Corvus did not try to stop him.

They met on the sands of an arena, but their fight was not an entertainment. As he rushed toward the windsouled man who only resembled him on the outside, Cephas knew that what was about to happen was brutal, ugly, terrifying.

Marod el Arhapan was a connoisseur of fighting, not a fighter himself.

When Cephas took his life with a single wrench, it was not an entertainment. It was a punishment, one long overdue.


The WeavePasha considered the extraordinary mess in his scrying chamber. He considered again whether to allow his granddaughter to supervise her apprentices in cleaning it, but again decided it was too dangerous.

No, there was nothing to be done but to survey the damage caused by the kenku’s escape, and salvage what he could.

“That’s odd,” said the WeavePasha. Speaking of Corvus Nightfeather, he could have sworn he had given the kenku the particular volume of centaur verse at his feet several decades past. In fact, there was something peculiar about all of the rubbish tumbled in the center of the chamber.

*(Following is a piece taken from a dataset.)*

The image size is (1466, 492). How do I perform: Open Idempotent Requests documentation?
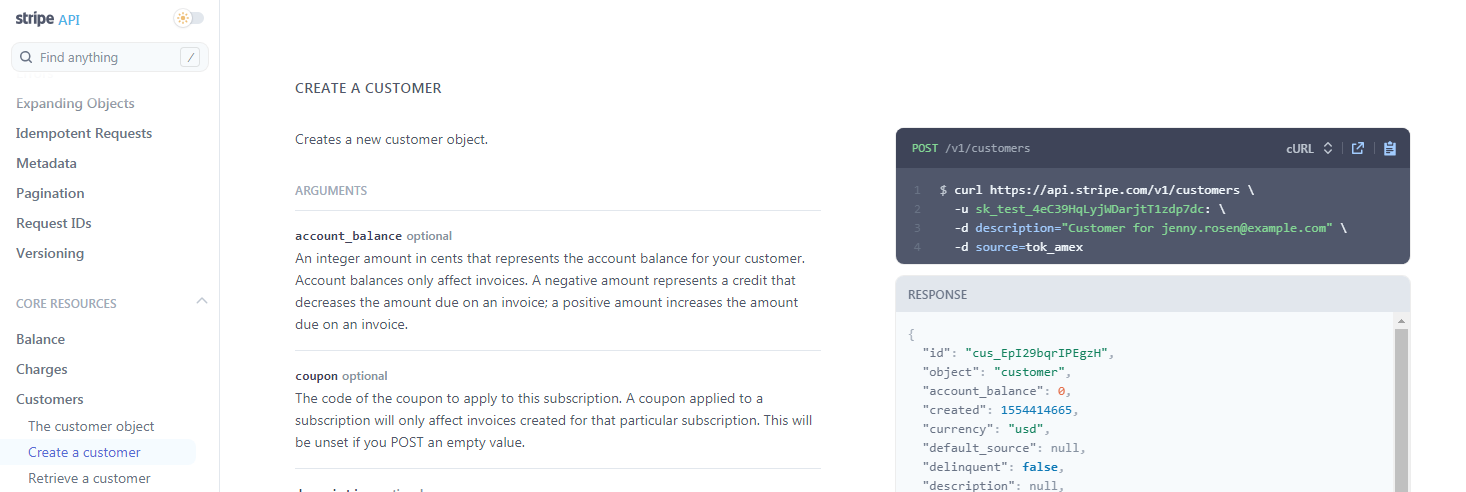pos(84,133)
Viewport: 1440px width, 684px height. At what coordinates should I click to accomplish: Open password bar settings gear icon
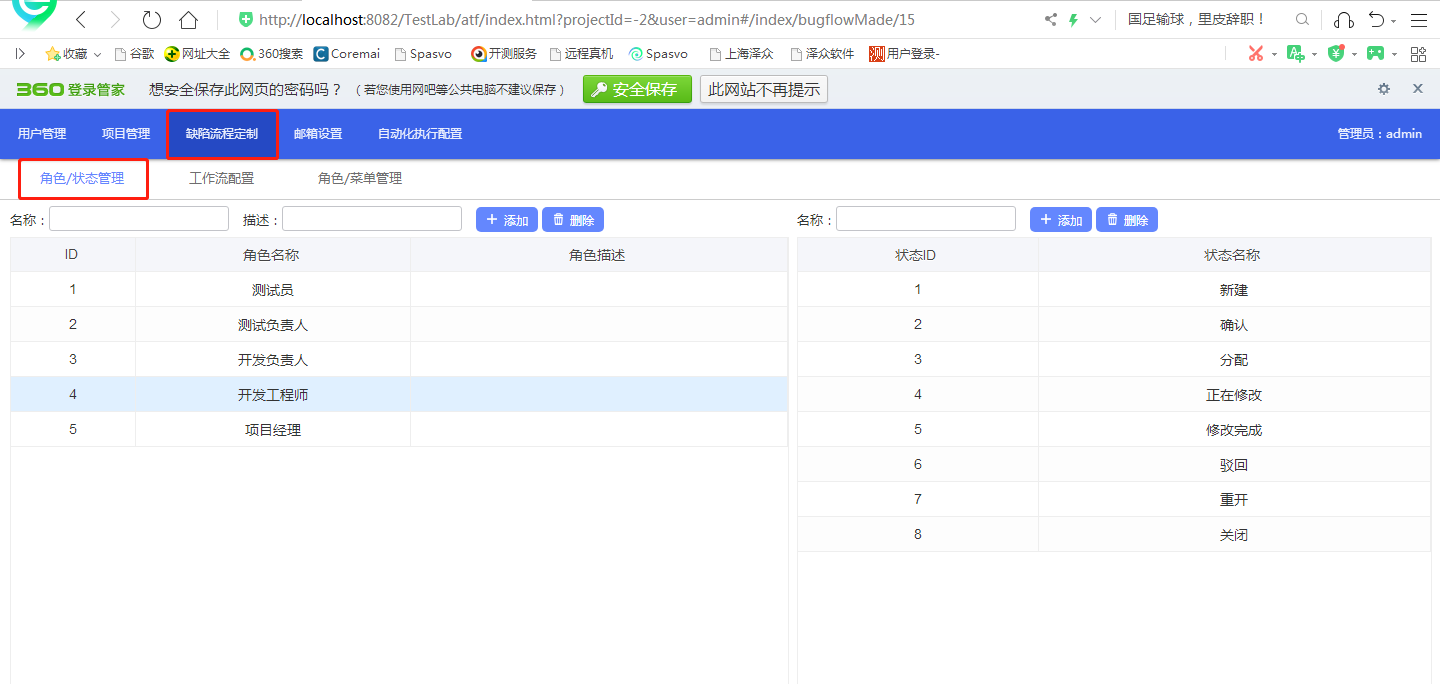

It was mostly books, and they weren’t as damaged as they should have been after the conflagration. They were all very rare books; so rare that they weren’t even all to be found in his own library.

The familiar vibration of an activating portal came to his arcane senses. The old man whispered a few words and drew the knife that was always at his belt. He could sense who this unexpected, and most unwelcome, visitor was.

Shahrokh’s preparations were impressive, the WeavePasha supposed, for a djinni.


Ninlilah felt the dressing at the jagged end of her left horn. It was dry, and she decided she would have to wait only another few days before she could dispense with it. She had little to do out here but wait, after all.

She had already practiced enough since her injury that she was comfortable with her axe again. The odd change in her balance that followed the fight in the Spires of Mir had required a change in some of her techniques, and this training camp was the ideal place to develop those. It would have gone easier if some of the gladiators had stayed to practice with her, but they had elected to leave with all the other slaves when she descended on the camp’s overseers out of the desert night.

There was another deep agent of the Janessar like herself in the camp. He had been furious that she had broken cover, but there was little the man could do besides lead the compound’s slaves north when she told him her plans.

Eventually, Marod el Arhapan would travel here to check on his stable. And then the man whose black will she had enacted for so long, even to the point of letting dear Valandra die, would die himself.

She’d seen Cephas through the flames-after all these years, Valandra’s son. And no sooner had she found him than he was lost forever.

She did not know what she would do after she killed el Arhapan. It largely depended on whether he was accompanied by a djinni when he came through the portal. In that case, she would most likely die, too. If he came alone, or was accompanied only by windsouled, then she would survive.

The Janessar might be sympathetic because of her reasons, some of them, but they would not allow her to work with them again. She supposed she might try to make it into Calimport and convince the other yikaria to leave the Emirates once and for all.

The circle of fine white sand she’d poured as a warning signal around the chamber stirred. Air was blowing inward.

At last, el Arhapan was coming. She shouldered her axe.

And she saw people she had never thought to see again. The goliath-the strongest fighter she had ever faced-was the most instantly recognizable. She did not see a deadly archer among them, but she had barely spotted the archer in the Spires of Mir, either. This was no good; there were too many.

And then there he was. He spoke to her.

“Put down your axe, ’Lilah,” said Cephas.